### THE REQUEST
Please write out the lines from the one containing "Task: Click the 0.8 colorbar tick value" through the final line, reproducing each word for word.
++++ SUPPLIED MATERIAL
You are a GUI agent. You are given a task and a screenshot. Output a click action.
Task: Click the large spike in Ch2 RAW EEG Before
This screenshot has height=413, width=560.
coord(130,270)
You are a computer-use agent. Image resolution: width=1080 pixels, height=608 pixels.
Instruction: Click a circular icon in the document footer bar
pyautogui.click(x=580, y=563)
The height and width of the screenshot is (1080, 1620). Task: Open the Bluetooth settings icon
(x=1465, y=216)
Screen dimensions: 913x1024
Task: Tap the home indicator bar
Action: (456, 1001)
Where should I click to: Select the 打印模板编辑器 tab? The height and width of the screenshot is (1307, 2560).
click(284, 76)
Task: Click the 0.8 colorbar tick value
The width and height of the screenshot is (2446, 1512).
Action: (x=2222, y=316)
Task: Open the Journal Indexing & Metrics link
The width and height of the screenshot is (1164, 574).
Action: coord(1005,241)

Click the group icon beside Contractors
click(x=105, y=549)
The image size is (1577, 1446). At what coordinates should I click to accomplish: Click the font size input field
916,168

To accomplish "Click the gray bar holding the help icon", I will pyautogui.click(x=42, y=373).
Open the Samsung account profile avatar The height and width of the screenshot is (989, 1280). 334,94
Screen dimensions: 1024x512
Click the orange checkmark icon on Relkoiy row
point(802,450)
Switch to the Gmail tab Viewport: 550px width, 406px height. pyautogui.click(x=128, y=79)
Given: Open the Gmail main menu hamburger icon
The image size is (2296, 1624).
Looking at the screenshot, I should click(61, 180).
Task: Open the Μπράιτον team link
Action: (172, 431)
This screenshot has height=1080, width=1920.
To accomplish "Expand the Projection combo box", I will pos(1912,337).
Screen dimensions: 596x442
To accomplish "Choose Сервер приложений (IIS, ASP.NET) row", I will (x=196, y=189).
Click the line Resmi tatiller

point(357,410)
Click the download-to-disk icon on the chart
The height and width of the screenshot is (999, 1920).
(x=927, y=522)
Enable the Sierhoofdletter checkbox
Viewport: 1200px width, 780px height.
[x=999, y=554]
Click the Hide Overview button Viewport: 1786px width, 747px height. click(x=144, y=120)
++++++++
### WRITTEN RESPONSE
Task: Click the 0.8 colorbar tick value
The width and height of the screenshot is (2446, 1512).
Action: (x=2222, y=316)
Task: Open the Journal Indexing & Metrics link
The width and height of the screenshot is (1164, 574).
Action: coord(1005,241)

Click the group icon beside Contractors
click(x=105, y=549)
The image size is (1577, 1446). At what coordinates should I click to accomplish: Click the font size input field
916,168

To accomplish "Click the gray bar holding the help icon", I will pyautogui.click(x=42, y=373).
Open the Samsung account profile avatar The height and width of the screenshot is (989, 1280). 334,94
Screen dimensions: 1024x512
Click the orange checkmark icon on Relkoiy row
point(802,450)
Switch to the Gmail tab Viewport: 550px width, 406px height. pyautogui.click(x=128, y=79)
Given: Open the Gmail main menu hamburger icon
The image size is (2296, 1624).
Looking at the screenshot, I should click(61, 180).
Task: Open the Μπράιτον team link
Action: (172, 431)
This screenshot has height=1080, width=1920.
To accomplish "Expand the Projection combo box", I will pos(1912,337).
Screen dimensions: 596x442
To accomplish "Choose Сервер приложений (IIS, ASP.NET) row", I will (x=196, y=189).
Click the line Resmi tatiller

point(357,410)
Click the download-to-disk icon on the chart
The height and width of the screenshot is (999, 1920).
(x=927, y=522)
Enable the Sierhoofdletter checkbox
Viewport: 1200px width, 780px height.
[x=999, y=554]
Click the Hide Overview button Viewport: 1786px width, 747px height. click(x=144, y=120)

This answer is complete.